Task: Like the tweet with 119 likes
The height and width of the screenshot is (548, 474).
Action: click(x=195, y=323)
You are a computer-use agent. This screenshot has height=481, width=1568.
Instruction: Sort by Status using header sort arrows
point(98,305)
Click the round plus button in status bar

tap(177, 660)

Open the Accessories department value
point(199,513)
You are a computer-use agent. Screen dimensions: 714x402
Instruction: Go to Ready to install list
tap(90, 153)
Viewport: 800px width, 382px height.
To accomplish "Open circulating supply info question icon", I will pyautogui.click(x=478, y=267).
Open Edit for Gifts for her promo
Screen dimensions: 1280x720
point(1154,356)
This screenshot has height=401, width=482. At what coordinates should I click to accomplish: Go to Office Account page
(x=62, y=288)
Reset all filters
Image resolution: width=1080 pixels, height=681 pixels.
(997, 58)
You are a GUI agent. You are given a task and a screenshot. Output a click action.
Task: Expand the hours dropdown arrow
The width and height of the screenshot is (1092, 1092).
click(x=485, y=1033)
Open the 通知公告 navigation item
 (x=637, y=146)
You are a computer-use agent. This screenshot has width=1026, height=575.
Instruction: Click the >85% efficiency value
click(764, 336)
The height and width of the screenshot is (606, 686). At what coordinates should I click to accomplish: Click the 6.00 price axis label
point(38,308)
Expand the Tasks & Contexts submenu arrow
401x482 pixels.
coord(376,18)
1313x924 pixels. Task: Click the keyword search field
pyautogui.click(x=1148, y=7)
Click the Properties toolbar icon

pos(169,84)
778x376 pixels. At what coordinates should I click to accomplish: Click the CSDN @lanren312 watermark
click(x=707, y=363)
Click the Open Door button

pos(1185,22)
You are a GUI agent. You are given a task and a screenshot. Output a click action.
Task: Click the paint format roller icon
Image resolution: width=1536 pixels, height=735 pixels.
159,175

§ Problem description
Your answer should be the full set of records, printed exactly.

§ Your response
Task: Like the tweet with 119 likes
The height and width of the screenshot is (548, 474).
Action: click(x=195, y=323)
You are a computer-use agent. This screenshot has height=481, width=1568.
Instruction: Sort by Status using header sort arrows
point(98,305)
Click the round plus button in status bar

tap(177, 660)

Open the Accessories department value
point(199,513)
You are a computer-use agent. Screen dimensions: 714x402
Instruction: Go to Ready to install list
tap(90, 153)
Viewport: 800px width, 382px height.
To accomplish "Open circulating supply info question icon", I will pyautogui.click(x=478, y=267).
Open Edit for Gifts for her promo
Screen dimensions: 1280x720
point(1154,356)
This screenshot has height=401, width=482. At what coordinates should I click to accomplish: Go to Office Account page
(x=62, y=288)
Reset all filters
Image resolution: width=1080 pixels, height=681 pixels.
(997, 58)
You are a GUI agent. You are given a task and a screenshot. Output a click action.
Task: Expand the hours dropdown arrow
The width and height of the screenshot is (1092, 1092).
click(x=485, y=1033)
Open the 通知公告 navigation item
 (x=637, y=146)
You are a computer-use agent. This screenshot has width=1026, height=575.
Instruction: Click the >85% efficiency value
click(764, 336)
The height and width of the screenshot is (606, 686). At what coordinates should I click to accomplish: Click the 6.00 price axis label
point(38,308)
Expand the Tasks & Contexts submenu arrow
401x482 pixels.
coord(376,18)
1313x924 pixels. Task: Click the keyword search field
pyautogui.click(x=1148, y=7)
Click the Properties toolbar icon

pos(169,84)
778x376 pixels. At what coordinates should I click to accomplish: Click the CSDN @lanren312 watermark
click(x=707, y=363)
Click the Open Door button

pos(1185,22)
You are a GUI agent. You are given a task and a screenshot. Output a click action.
Task: Click the paint format roller icon
Image resolution: width=1536 pixels, height=735 pixels.
159,175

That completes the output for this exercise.